News broke last week that two North Fork men — both employees of the patronage trough that is the Suffolk County Board of Elections — had been arrested for forging signatures on nominating petitions ahead of the 2018 election.
William Mann, 60, of Cutchogue and Gregory Dickerson, 55, of Mattituck face felony charges for criminal possession of a forged instrument. Two other political hacks, Amos Goodman, 35, the former chairman of the East Hampton Republican Party, and Independence Party member Patricia Mansir, 72, were also arrested by investigators with the Suffolk County District Attorney’s office.
Both Mr. Mann and Mr. Dickerson are active with the Southold Town GOP committee. Both have those kinds of public payroll jobs that exist only in patronage heaven. There are no real-world equivalents. In 2017, Mr. Mann, a Republican elections form processor — we can only imagine the heavy lifting and mental skill sets that go with that job description — pulled down $99,761 in public salary. Add pension and health care costs to that number — all out of the taxpayers’ pockets — and you can come to some understanding that politics on Long Island is an employment agency, not a policy factory.
Mr. Mann is accused of lying to Green Party voters while collecting petitions in July for countywide judicial positions. The petitions bore the names of Republican candidates — the scam being to get enough signatures so that the Republicans could run with Green Party endorsement, and thus get more votes.
Cross-endorsements — picture, for example, a Democrat who also has Conservative Party and Independence Party backing, as this year’s Surrogate Court winner did — are a stain on what passes for the electoral process in Suffolk County. These multi-party endorsements are a racket, as they are worked out behind closed doors by party leaders — the very leaders who decide who gets the six-figure patronage jobs at places like the Board of Elections and Off Track Betting. The names are then printed on the ballots — carefully checked, of course, by the elections form processors — and presented to voters as a fait accompli.
Voters who think they have a choice are fooling themselves, as in this instance the system is absolutely rigged by the leaders.
In the aftermath of the arrests, Southold Republican chairman Peter McGreevy issued a release stating the obvious — that the two are innocent until proven guilty — and pointing out that they are “longstanding members of both our community and our committee.”
If the charges turn out to be true, Mr. McGreevy said, “we will deal with it internally.” Translation: Just because you pay for these people, doesn’t mean we have to tell you. It will be interesting to see what DA Tim Sini does with these charges, as courthouse logic would suggest both men will plead to lesser charges and receive little punishment, without missing a beat at their hard-charging jobs shuffling paperwork at the BOE.

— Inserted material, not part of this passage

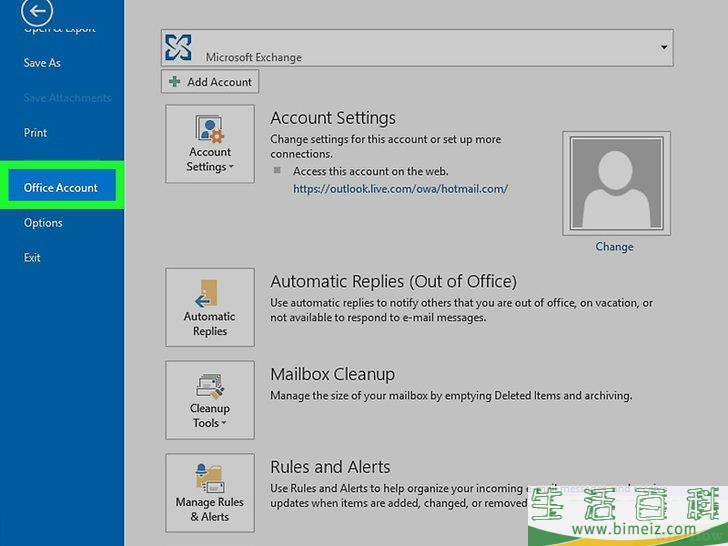
Task: Click the Mailbox Cleanup heading text
Action: pyautogui.click(x=332, y=374)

What do these arrests really tell us? What do they mean? That one side is all good and the other all bad? Hardly. Politics on Long Island is a deep swamp; the people who run it have no interest in draining it. Too much money is at stake.
The jobs at the BOE are divided up by the party leaders almost equally; all the parties, major and minor, are players in the rackets they themselves created — and we are all supposed to live with and pay for it out of the money we earn the old-fashioned way. Edward Walsh, the former Suffolk Conservative Party leader who had a “job” in the sheriff’s office, is currently in federal prison on corruption charges. And imagine the scene if an unemployed man or woman walked cold into the BOE office in Yaphank and asked for a job application, not knowing that all jobs there are reserved for party loyalists. Talk about discrimination. If the person behind the counter were honest, he or she would say: I am sorry, but if you want to work here you have to go sit on your town leader’s lap.
With massive voter suppression in North Carolina and Georgia, boxes of uncounted ballots in Florida, bizarre gerrymandering and Wisconsin’s losing GOP backing efforts to strip incoming Democrats of power, we have to ask ourselves: How did it all come to this, in this land of democracy? How did we allow this to happen to us?
Does one side have to cheat to win? Is it too naïve to think the parties should advance ideas, and the party with the best ideas should win?
Better to run on sound ideas and lose than cheat your way onto the ballot.